--- EXERCISE DIRECTIONS ---
Quote the lines below verbatim, from the line containing "Task: Click the root element heading text" down to the end of the listing, both ends included, leaving out the pictures.

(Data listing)
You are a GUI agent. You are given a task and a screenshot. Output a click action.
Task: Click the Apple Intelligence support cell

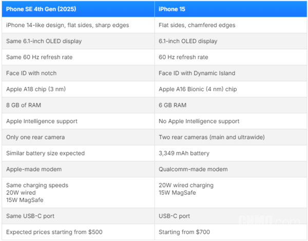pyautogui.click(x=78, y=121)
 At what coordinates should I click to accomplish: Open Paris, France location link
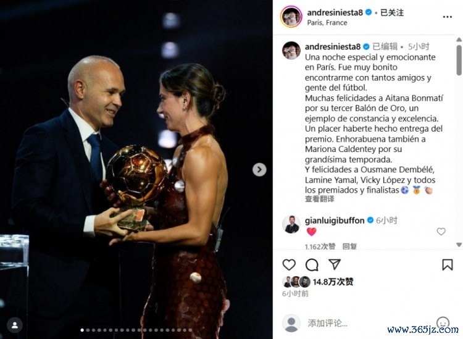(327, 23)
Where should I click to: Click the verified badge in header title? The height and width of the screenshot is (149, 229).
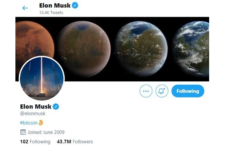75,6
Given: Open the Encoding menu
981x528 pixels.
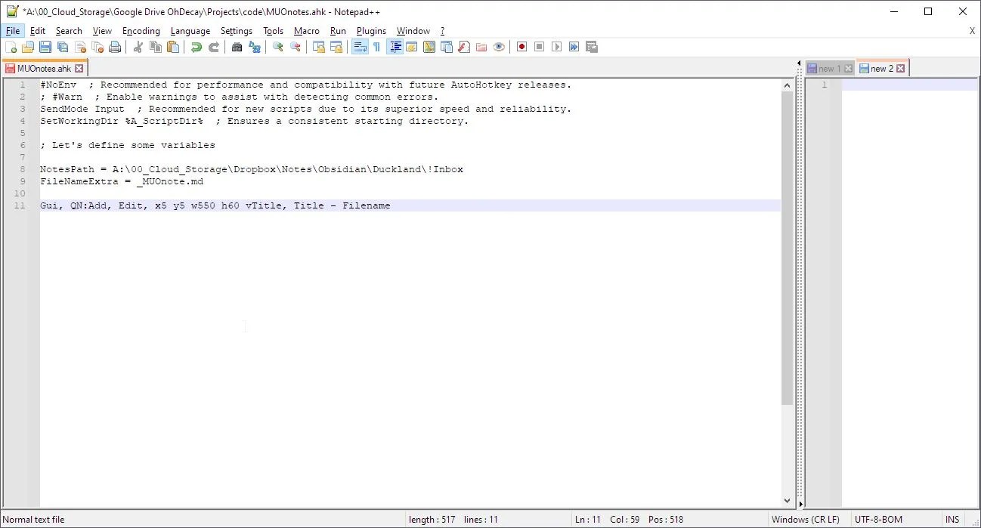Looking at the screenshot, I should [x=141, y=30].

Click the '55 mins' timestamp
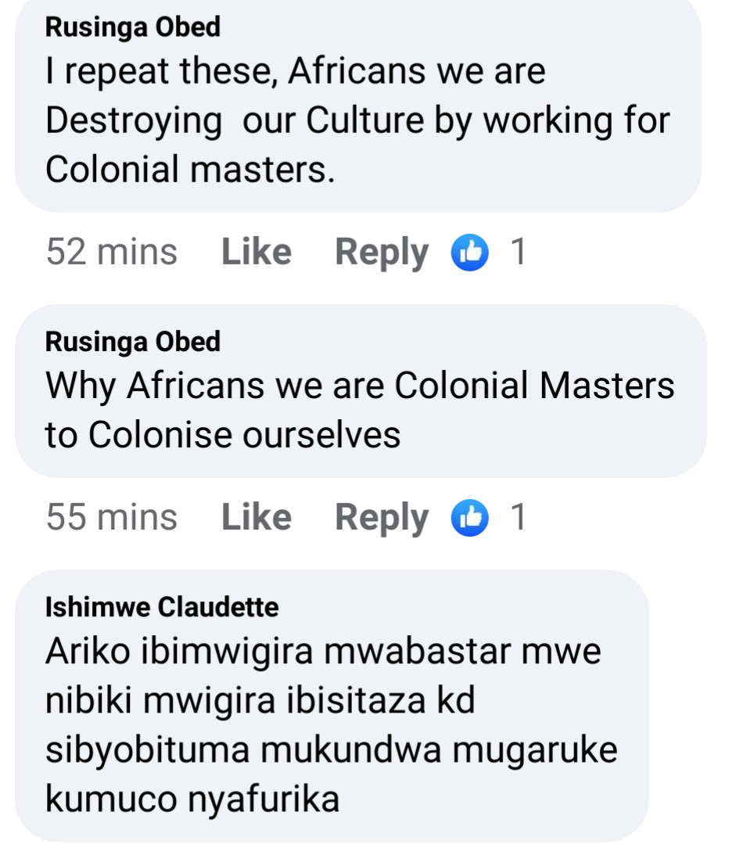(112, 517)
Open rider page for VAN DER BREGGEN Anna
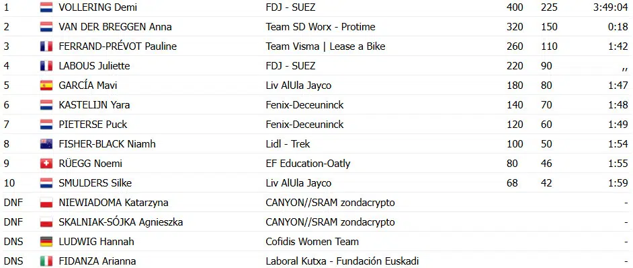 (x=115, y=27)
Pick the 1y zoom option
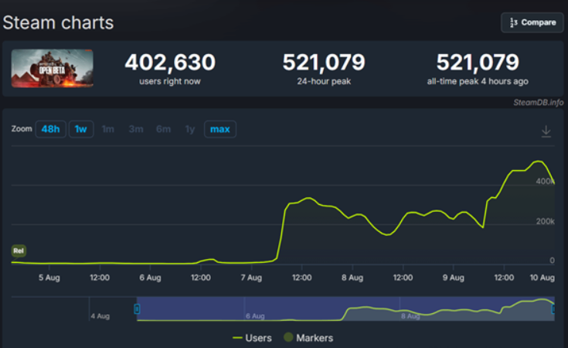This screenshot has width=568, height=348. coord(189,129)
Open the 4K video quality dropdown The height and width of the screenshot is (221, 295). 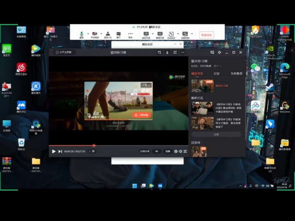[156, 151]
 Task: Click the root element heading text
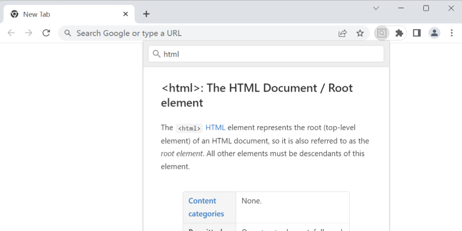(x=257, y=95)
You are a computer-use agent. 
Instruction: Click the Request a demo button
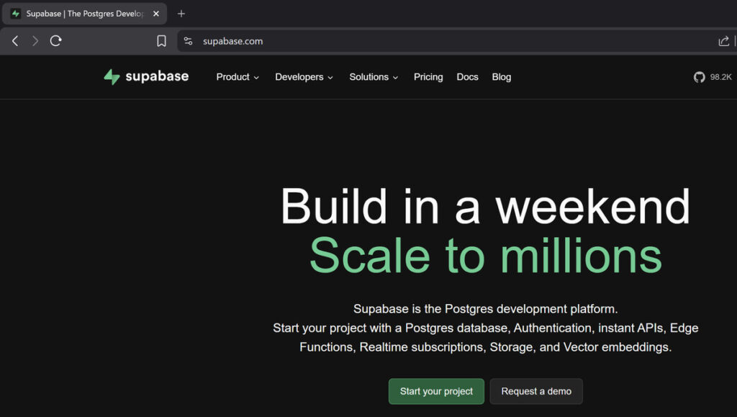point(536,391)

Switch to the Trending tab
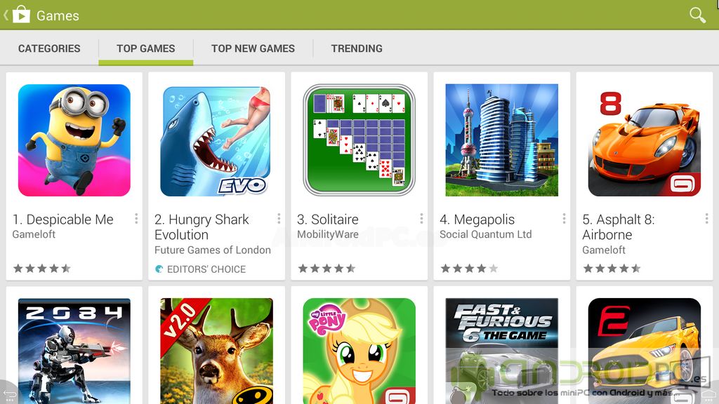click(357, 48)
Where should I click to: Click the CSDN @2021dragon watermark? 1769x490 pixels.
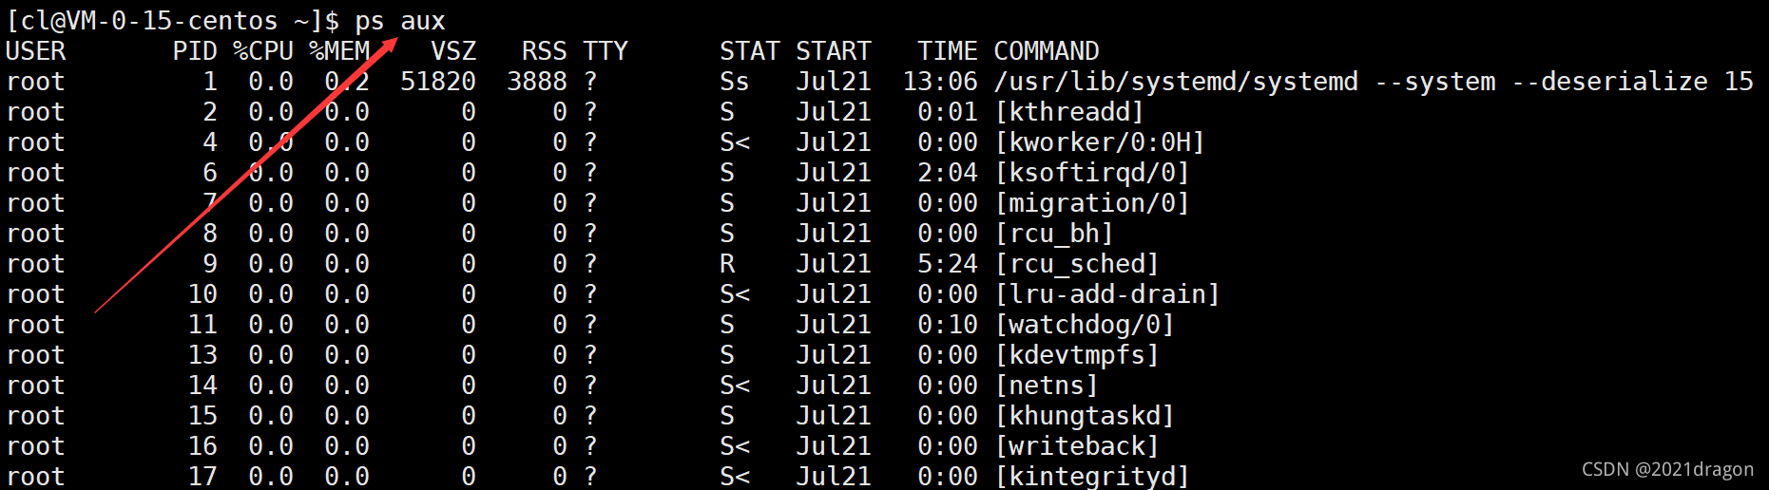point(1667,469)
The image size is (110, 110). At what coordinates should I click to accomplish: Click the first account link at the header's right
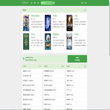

--- REPLY ---
 Task: Click the root element heading text
(x=257, y=95)
You are a computer-use agent. 
Instruction: Click the Request a demo button
point(536,391)

Switch to the Trending tab
click(357, 48)
Where should I click to: Click the CSDN @2021dragon watermark? 1769x490 pixels.
point(1667,469)
The image size is (110, 110). At what coordinates should I click to accomplish: Click the first account link at the header's right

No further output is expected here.